YOUR OBJECTIVE:
Go through the entries below and print, exactly, the lines starting at the one with "Търсене (365, 2229)" and ending at the one with "[Единичен Спален комплект", keeping both ends and no others.

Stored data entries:
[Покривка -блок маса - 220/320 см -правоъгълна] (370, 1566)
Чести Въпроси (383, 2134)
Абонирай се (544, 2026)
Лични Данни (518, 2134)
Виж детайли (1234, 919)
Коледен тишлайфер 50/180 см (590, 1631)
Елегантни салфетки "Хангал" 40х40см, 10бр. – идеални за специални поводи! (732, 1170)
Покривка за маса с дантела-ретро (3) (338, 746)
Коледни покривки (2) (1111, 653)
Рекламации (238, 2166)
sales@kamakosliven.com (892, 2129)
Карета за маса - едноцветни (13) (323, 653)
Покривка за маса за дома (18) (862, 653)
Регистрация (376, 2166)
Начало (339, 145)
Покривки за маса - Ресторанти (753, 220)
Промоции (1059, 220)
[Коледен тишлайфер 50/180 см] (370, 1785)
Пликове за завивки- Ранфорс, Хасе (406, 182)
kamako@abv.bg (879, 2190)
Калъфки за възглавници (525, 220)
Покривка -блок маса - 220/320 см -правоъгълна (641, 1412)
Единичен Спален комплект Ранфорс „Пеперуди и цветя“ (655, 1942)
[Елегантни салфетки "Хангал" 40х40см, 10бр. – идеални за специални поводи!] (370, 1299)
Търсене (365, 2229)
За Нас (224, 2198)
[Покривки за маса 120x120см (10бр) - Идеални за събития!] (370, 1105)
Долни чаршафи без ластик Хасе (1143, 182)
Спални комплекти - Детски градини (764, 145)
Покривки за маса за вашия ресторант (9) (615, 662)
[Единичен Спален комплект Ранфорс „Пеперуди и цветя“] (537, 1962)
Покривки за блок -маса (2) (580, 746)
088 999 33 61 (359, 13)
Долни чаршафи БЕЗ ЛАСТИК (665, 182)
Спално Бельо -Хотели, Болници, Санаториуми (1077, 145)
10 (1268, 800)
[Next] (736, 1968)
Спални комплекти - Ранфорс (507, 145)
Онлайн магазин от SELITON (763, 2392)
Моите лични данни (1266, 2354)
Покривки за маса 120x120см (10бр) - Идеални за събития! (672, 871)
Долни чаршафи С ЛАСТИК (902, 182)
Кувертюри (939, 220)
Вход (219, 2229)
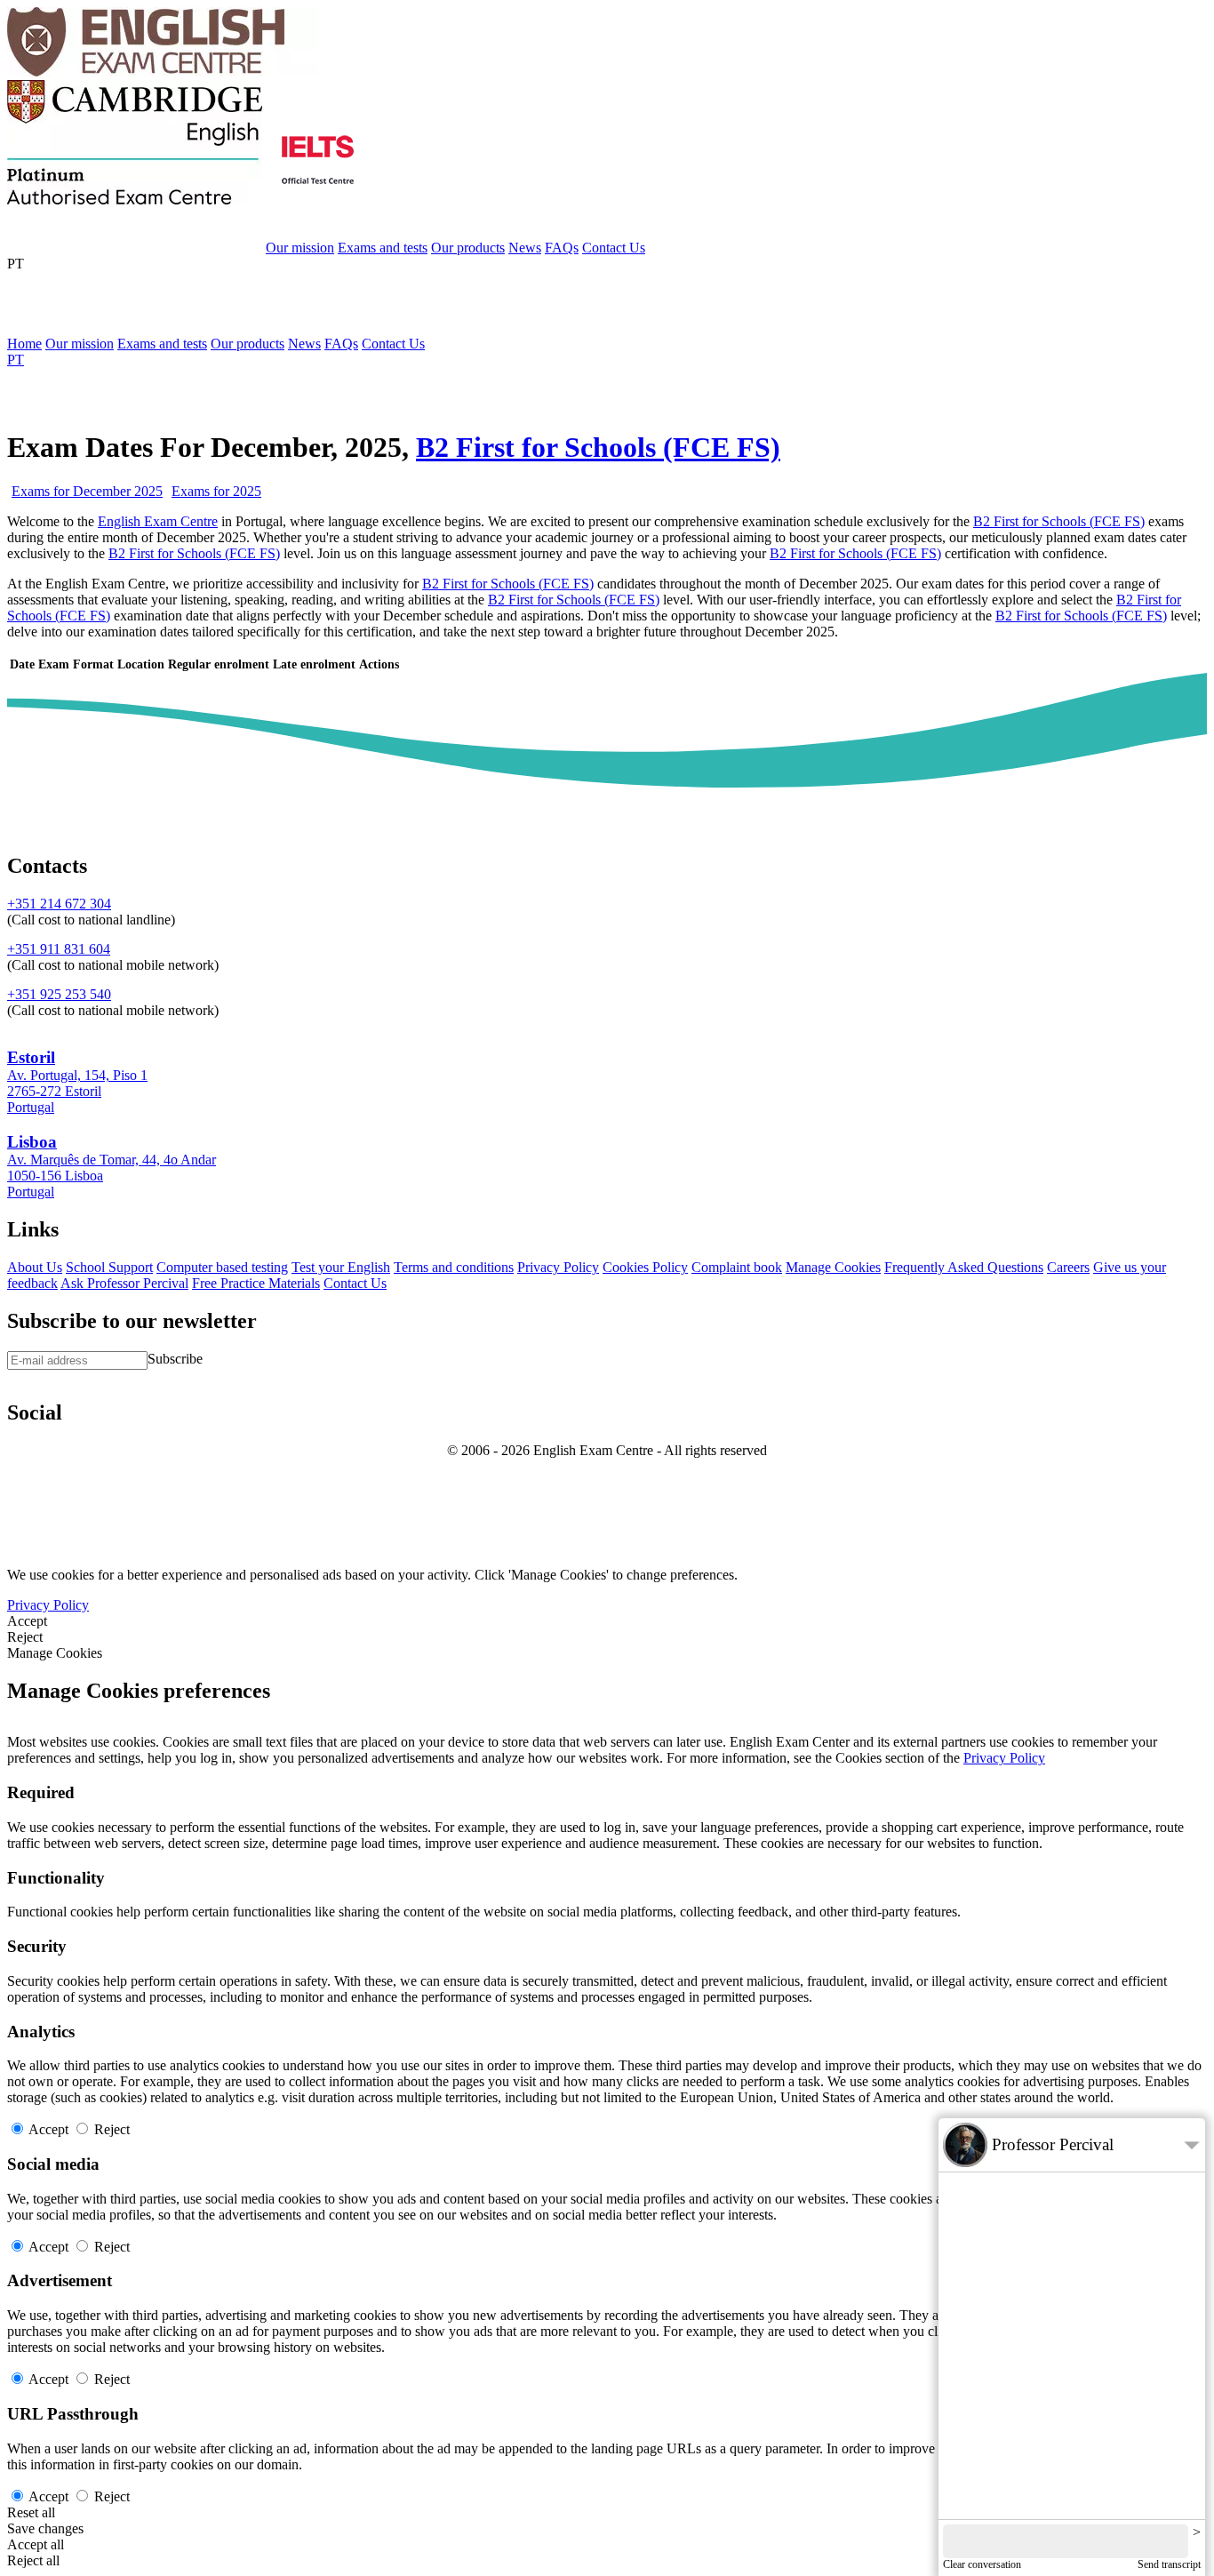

ANSWER TO THIS PROBLEM:
Търсене (365, 2229)
За Нас (224, 2198)
[Покривки за маса 120x120см (10бр) - Идеални за събития!] (370, 1105)
Долни чаршафи без ластик Хасе (1143, 182)
Спални комплекти - Детски градини (764, 145)
Покривки за маса за вашия ресторант (9) (615, 662)
[Единичен Спален комплект Ранфорс „Пеперуди и цветя“] (537, 1962)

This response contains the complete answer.